━━━ Data shown ━━━

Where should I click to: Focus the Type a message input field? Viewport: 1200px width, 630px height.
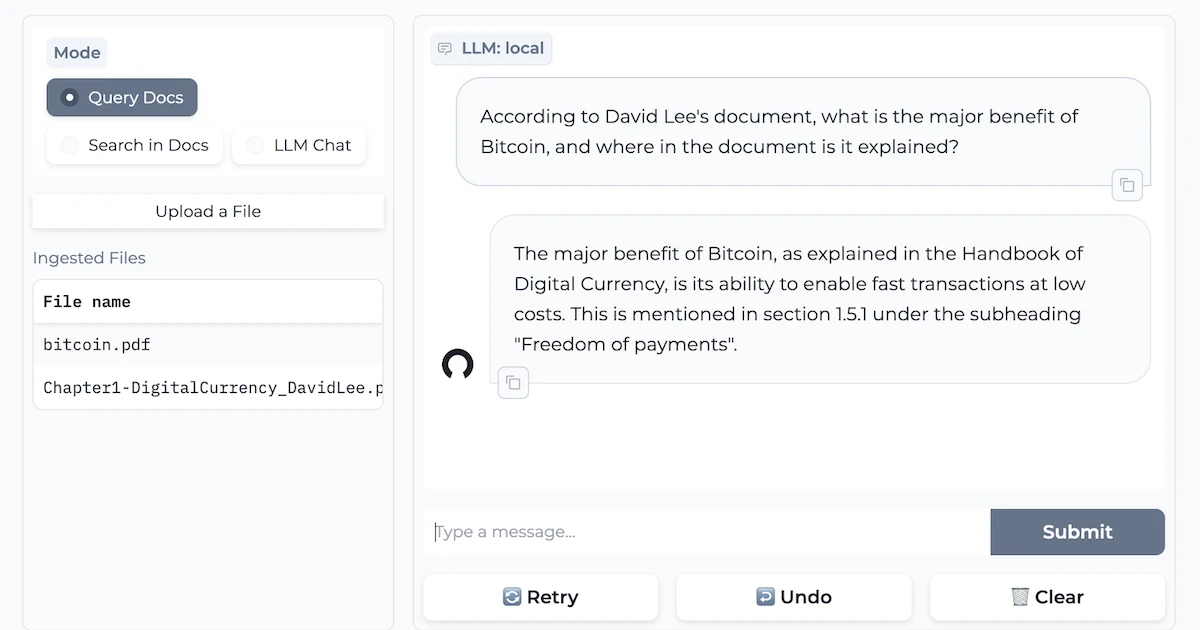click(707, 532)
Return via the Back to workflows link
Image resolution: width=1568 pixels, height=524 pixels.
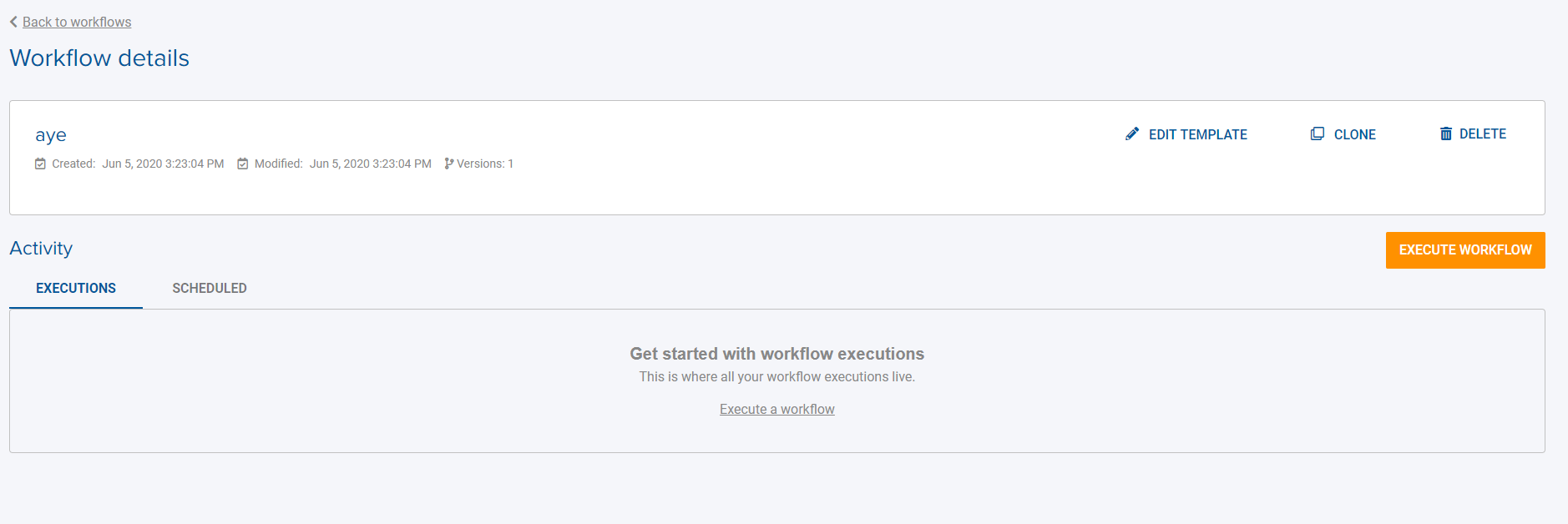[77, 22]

━━━

What the exercise asks:
Reproduce word for word the lines from the one containing "Return via the Back to workflows link" through the end of the data, both ends kept. Drop the pictures.

Output:
Return via the Back to workflows link
Image resolution: width=1568 pixels, height=524 pixels.
[77, 22]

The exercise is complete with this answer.